Every line below between the one holding "Where should I click to: Uncheck" and the one holding "Click keyword badge", inclusive, should be copied exactly, and no other line.

Material for this exercise ::
══════

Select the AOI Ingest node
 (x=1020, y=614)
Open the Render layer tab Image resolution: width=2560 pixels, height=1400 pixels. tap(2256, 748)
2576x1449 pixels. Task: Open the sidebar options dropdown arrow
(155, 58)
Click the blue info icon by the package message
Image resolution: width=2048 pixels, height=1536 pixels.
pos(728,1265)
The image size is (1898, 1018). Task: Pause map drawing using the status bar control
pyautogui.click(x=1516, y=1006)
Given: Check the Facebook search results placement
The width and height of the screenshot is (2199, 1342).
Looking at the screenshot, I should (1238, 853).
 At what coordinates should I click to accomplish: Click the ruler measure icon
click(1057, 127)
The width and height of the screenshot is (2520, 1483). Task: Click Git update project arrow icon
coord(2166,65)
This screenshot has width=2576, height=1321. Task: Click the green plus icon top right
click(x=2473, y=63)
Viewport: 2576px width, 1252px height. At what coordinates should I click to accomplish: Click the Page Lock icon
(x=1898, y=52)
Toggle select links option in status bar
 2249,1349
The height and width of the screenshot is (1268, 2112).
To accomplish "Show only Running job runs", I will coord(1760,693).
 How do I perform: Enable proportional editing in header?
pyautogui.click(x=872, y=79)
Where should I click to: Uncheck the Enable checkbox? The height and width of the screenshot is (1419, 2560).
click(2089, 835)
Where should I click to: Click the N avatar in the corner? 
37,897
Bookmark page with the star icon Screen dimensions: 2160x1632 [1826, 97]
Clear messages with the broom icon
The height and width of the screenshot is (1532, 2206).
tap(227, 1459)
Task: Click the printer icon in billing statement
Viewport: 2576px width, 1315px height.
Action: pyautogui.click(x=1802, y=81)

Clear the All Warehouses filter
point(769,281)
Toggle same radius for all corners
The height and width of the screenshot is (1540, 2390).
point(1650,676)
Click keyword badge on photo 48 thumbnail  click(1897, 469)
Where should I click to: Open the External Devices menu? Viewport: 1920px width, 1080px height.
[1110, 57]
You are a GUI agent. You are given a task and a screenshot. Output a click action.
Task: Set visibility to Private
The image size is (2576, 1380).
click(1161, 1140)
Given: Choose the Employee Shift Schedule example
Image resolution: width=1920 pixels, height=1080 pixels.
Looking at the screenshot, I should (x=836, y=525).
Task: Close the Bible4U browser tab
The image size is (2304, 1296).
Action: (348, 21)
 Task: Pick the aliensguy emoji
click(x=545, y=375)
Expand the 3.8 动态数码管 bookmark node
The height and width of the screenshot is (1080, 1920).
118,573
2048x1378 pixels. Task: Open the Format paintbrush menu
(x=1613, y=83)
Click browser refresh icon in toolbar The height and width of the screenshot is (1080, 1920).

══════

Reply to the task ::
Where should I click to: Uncheck the Enable checkbox? The height and width of the screenshot is (1419, 2560).
click(2089, 835)
Where should I click to: Click the N avatar in the corner? 
37,897
Bookmark page with the star icon Screen dimensions: 2160x1632 [1826, 97]
Clear messages with the broom icon
The height and width of the screenshot is (1532, 2206).
tap(227, 1459)
Task: Click the printer icon in billing statement
Viewport: 2576px width, 1315px height.
Action: pyautogui.click(x=1802, y=81)

Clear the All Warehouses filter
point(769,281)
Toggle same radius for all corners
The height and width of the screenshot is (1540, 2390).
point(1650,676)
Click keyword badge on photo 48 thumbnail  click(1897, 469)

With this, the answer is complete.